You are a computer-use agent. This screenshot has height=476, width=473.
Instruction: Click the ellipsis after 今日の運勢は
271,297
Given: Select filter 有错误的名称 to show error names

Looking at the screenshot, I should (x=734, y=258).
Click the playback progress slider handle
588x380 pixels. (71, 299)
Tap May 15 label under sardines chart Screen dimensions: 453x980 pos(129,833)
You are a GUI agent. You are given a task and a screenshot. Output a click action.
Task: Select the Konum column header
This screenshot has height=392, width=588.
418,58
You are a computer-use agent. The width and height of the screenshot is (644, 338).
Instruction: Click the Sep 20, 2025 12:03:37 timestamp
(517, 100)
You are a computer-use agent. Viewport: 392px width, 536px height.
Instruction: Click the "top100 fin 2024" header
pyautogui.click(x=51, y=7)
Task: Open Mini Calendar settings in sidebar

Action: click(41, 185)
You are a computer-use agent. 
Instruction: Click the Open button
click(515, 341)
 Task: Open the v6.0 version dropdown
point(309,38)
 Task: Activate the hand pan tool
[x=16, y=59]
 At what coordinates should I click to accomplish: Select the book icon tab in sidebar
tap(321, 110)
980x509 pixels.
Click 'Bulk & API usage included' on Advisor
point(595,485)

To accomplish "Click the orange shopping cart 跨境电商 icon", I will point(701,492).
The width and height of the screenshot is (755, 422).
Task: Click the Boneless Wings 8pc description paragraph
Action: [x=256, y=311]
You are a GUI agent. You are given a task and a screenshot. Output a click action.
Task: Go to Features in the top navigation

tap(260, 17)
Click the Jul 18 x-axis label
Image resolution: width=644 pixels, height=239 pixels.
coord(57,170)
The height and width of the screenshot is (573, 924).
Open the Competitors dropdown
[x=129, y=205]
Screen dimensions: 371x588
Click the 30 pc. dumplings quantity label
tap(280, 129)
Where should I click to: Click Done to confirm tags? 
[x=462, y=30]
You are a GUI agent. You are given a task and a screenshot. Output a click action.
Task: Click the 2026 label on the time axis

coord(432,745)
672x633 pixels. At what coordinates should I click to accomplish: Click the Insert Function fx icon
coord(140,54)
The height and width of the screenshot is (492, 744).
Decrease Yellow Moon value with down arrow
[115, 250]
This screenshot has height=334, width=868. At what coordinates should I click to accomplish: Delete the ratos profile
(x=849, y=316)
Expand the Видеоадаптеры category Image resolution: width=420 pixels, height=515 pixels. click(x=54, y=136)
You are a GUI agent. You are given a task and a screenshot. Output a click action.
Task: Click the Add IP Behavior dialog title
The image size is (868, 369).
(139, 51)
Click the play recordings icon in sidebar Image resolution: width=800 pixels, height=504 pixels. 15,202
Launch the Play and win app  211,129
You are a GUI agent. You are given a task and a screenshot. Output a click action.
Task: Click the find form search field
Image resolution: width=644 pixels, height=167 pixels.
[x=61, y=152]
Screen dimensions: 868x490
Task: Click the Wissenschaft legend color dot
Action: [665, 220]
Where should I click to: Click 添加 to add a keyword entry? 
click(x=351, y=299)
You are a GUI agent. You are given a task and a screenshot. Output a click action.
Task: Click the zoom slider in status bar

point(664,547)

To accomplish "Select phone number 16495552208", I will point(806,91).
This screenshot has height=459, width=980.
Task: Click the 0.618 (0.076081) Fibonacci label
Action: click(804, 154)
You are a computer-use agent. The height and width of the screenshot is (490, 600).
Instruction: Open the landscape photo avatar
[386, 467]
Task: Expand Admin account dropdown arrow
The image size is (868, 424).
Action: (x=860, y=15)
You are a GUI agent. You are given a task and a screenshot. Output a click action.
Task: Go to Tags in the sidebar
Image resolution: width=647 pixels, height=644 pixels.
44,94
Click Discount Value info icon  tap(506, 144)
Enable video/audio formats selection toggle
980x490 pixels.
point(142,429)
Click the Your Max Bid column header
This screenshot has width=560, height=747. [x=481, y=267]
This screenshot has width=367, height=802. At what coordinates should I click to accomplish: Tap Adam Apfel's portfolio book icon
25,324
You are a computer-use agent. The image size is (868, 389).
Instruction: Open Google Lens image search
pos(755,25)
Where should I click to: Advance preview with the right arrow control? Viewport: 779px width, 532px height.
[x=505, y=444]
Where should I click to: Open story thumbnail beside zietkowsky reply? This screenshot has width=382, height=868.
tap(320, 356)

- Task directions -
In the data above, which lines lie between the line with "Screen dimensions: 371x588" and the line with "Launch the Play", inclusive? Print those lines exactly and nothing else.

- Task solution -
Screen dimensions: 371x588
Click the 30 pc. dumplings quantity label
tap(280, 129)
Where should I click to: Click Done to confirm tags? 
[x=462, y=30]
You are a GUI agent. You are given a task and a screenshot. Output a click action.
Task: Click the 2026 label on the time axis

coord(432,745)
672x633 pixels. At what coordinates should I click to accomplish: Click the Insert Function fx icon
coord(140,54)
The height and width of the screenshot is (492, 744).
Decrease Yellow Moon value with down arrow
[115, 250]
This screenshot has height=334, width=868. At what coordinates should I click to accomplish: Delete the ratos profile
(x=849, y=316)
Expand the Видеоадаптеры category Image resolution: width=420 pixels, height=515 pixels. click(x=54, y=136)
You are a GUI agent. You are given a task and a screenshot. Output a click action.
Task: Click the Add IP Behavior dialog title
The image size is (868, 369).
(139, 51)
Click the play recordings icon in sidebar Image resolution: width=800 pixels, height=504 pixels. 15,202
Launch the Play and win app  211,129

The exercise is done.